When the need arises to part with a treasured antique and you don’t know its value (and can’t even make a good guess) or you want to attend an auction, but you have no idea how to bid, what to do? Read on because our expert Miller Gaffney has the answers you seek.
Q: What is the difference in an appraiser and a certified appraiser?
A. The IRS and the Appraisal Foundation recognizes three organizations of personal property appraisers: Appraisers Association of America (AAA), International Society of Appraisers (ISA) and the American Society of Appraisers (ASA). Search the websites for an appraiser that meets your needs and is in your area. Be sure to examine an appraiser’s membership level. Certified members are the highest level of membership, versus “student” or “associate” members of an association.
- Appraisers with at least ten years of significant appraisal experience with specialized connoisseurship and marketplace experience who have passed certification exams in their areas of expertise are Certified Members.
Q: How does an auction work? How do I bid?
A. Personal property auctions are exciting and are a terrific place to buy great treasures. The auctioneer starts bidding off at half of the estimate. You never can predict which items are going to soar and which ones will be great buys. It moves quickly and sometimes you get lucky and can buy things at a great price.
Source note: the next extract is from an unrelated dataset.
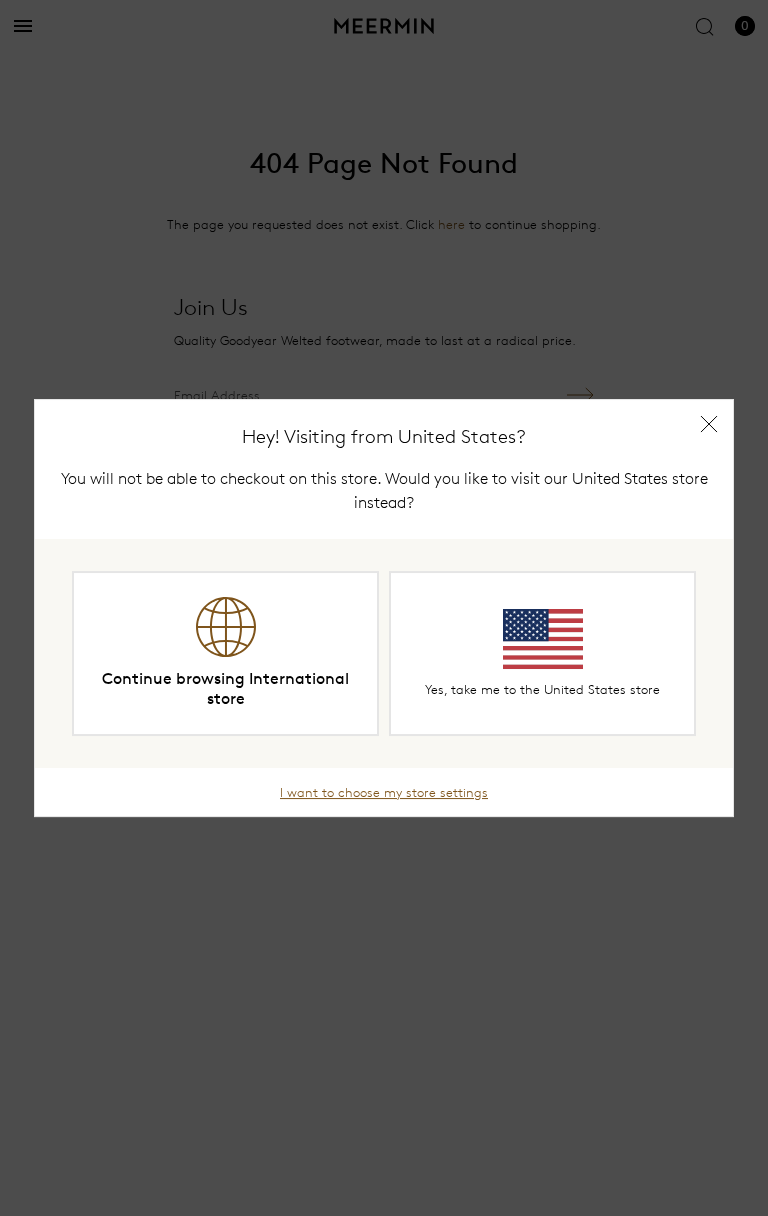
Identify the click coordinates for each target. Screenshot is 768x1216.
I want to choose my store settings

- Try to attend the auction preview which is normally the day before to inspect the items in-person or email the auction house for additional photos. Decide what is your maximum you are willing to pay before the auction (remember the additional buyer’s premium which is normally an additional 25% to the hammer price).
- There are many options to bid: if you attend the auction in person, you will register and get an auction paddle. Or, you can bid online and watch the auction on the internet on your phone or iPad. Or, you can phone bid and have an auction representative call you when your lot comes up. Or, you can leave an absentee bid on an item with your highest bid price.
Q: What is the best way to make an offer on something at an estate sale?
A. Get to estate sales early and don’t hesitate when a piece speaks to you. Negotiate a price, generally go for 20% less than the sticker price.
Our Expert: Miller Gaffney founded Miller Gaffney Art Advisory in 2006, and Childress Gaffney Auctions in 2017 with Karen Childress Clardy, and is an art consultant and certified appraiser. She appeared on the Antiques Roadshow and starred on the PBS series Market Warriors and Ovation’s Art Breakers.